Image by dwrawlinson via FlickrThe bloody inter-ethnic fighting in southern Kyrgyzstan, centred for the most part in the city of Osh, remains the subject of conspiracy theorists and confusion. However, I don’t find these arguments that have been put forward for an international investigation compelling.
Was the violence due to third party instigation? Probably, considering that the Kyrgyz Republic has suffered little from ethnic violence since independence. Osh is a predominantly Uzbek city, but there is little to indicate that the majority of Kyrgyz bore any sort of animosity toward the majority. Only in 1990 has the area seen this type of violence which has more to do with culture than ethnicity. The third party may indeed be the Bakiyev family whose removal from power cost their clan a great deal – both in power and money. Bakiyev’s son, who ran a particularly venal and corrupt operation, lost control of his cash generating vehicles of water and hydro-power, not to mention his percentage interest in the casino at the Hyatt in Bishkek. Attempting to destabilize the interim government by provoking attacks against Uzbek’s in southern Kyrgyzstan would be one, albeit short-sighted and ineffective ways of reversing the results of the revolution. Ineffective because, should the violence had continued it almost surely would have provoked a Russian military intervention and Moscow was decidedly in favour of the interim government. Furthermore, Tashkent might have intervened as well, although Russian troops would have likely prevented that from ever taking place.
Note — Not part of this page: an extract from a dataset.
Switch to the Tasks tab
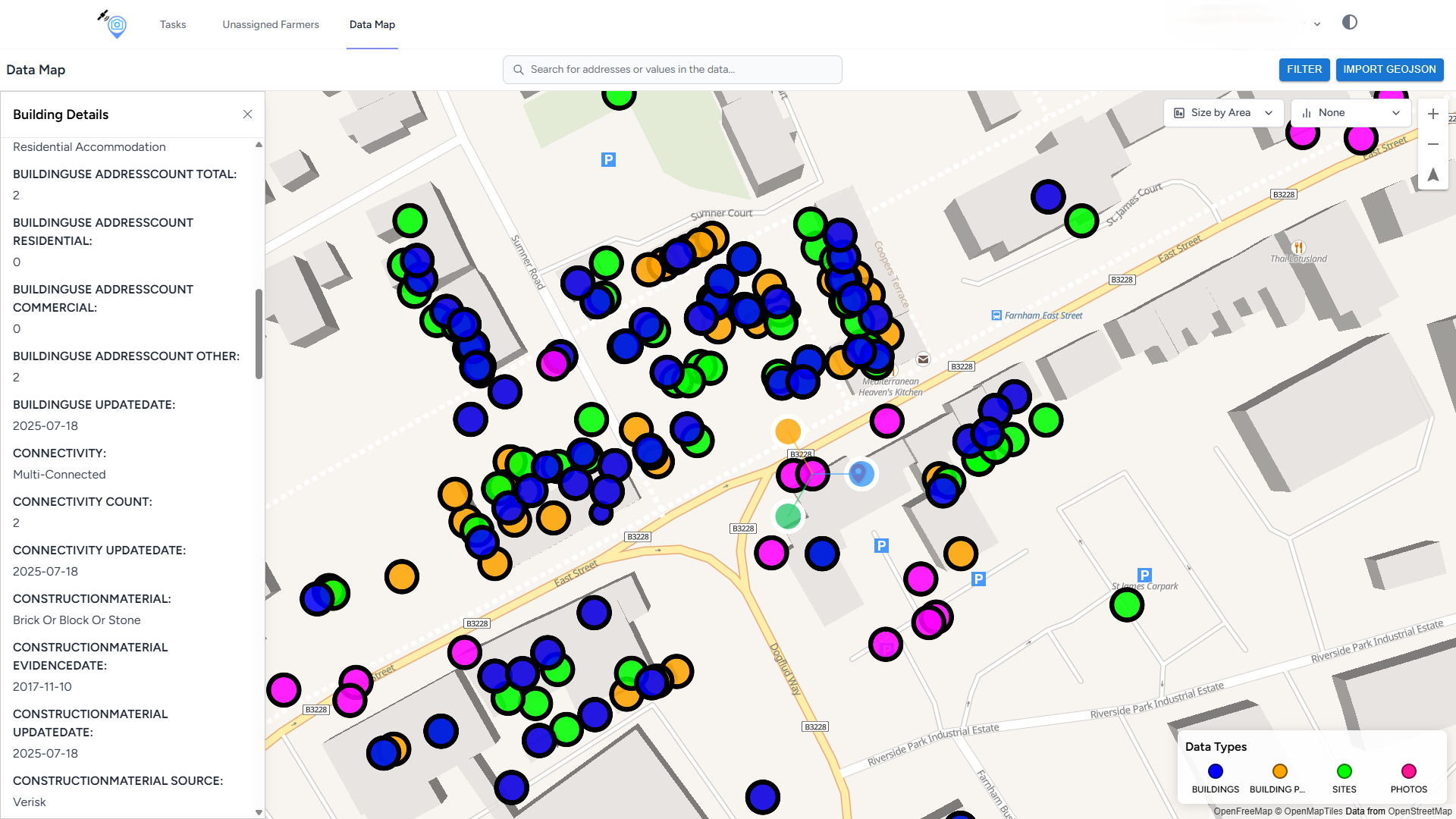 pyautogui.click(x=173, y=24)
Would Russia have been so cynical as to incite civil war for the sole purpose of sending troops to assure control over Bishkek? This does not seem plausible for two reasons. The first is that they supported the ouster of Bakiyev in the first place. Not the least because he reneged on the deal to toss out the NATA (read US) airbase in Manas, but also because he was completely unreliable – for anyone. The second reason is that Russia would need an invitation to rescue the interim government, which never came. The last thing Russia needs is another Georgia either politically or militarily.
Finally, it is difficult to follow the reasoning behind the claim of Islamic extremists. There is no evidence of any type of Islamic militancy being behind the events. It is in the interests of Tashkent – who threw the militants out of the Ferghana valley – and Bishkek to share any information regarding Islamic militant activity. The fact that the Uzbek military made no move to intervene makes this scenario exceedingly unlikely.
Which brings me back to the original point. Why convene an international investigation? The threat to stability in the region is certainly a concern – but not to the UN which would take forever to come to a conclusion while simultaneously irritating everyone in Bishkek, Tashkent and Moscow and accomplish, as usual, nothing.
An investigation by the OSCE, currently chaired by Kazakhstan, might be of some use, but to what end? To assign blame? That would be an enormous waste of time and might raise the temperature rather than the opposite. A regional discussion would be useful, behind the scenes and one not aimed at identifying a culprit. In Central Asia issues such as this are not discussed publically. They are addressed in private and in Astana, Bishkek or Tashkent. Keep in mind that the Kazaks treat the Kyrgyz as their little brothers, with more than a little condescension. The Uzbeks are the largest and most powerful country in the region, a fact that causes concern in the Kremlin, and not inclined to be tolerant of bad publicity. The Kyrgyz are fiercely proud and already feel put upon by the US, Russia, China and the rest of their neighbours, except the Tajiks, who are in worse shape.